▶ **Prompt**: Across these entries, count the lines holding the string "agent"; the number is the whole answer.

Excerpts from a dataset
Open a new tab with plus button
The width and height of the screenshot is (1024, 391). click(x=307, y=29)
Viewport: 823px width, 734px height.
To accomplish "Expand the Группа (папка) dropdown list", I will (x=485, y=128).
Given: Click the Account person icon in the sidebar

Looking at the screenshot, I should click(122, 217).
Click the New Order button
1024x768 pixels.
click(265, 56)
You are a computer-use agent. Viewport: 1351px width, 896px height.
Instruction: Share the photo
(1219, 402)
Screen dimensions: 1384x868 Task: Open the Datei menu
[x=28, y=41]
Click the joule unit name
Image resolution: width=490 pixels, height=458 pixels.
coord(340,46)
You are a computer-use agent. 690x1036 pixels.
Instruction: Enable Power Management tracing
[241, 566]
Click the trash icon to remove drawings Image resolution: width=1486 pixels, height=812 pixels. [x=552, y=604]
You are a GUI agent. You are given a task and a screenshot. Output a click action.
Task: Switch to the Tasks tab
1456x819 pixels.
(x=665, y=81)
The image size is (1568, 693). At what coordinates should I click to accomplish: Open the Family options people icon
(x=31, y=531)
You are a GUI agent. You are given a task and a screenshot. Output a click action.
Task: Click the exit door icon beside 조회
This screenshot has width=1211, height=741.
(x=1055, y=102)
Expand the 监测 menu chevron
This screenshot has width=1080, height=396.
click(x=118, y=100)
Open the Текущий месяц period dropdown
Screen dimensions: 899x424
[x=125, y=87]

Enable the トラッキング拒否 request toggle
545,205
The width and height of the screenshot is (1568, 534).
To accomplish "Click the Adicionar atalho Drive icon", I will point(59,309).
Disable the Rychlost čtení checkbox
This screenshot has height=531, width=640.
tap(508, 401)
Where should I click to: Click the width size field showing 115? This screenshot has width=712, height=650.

▶ **Task solution**: 4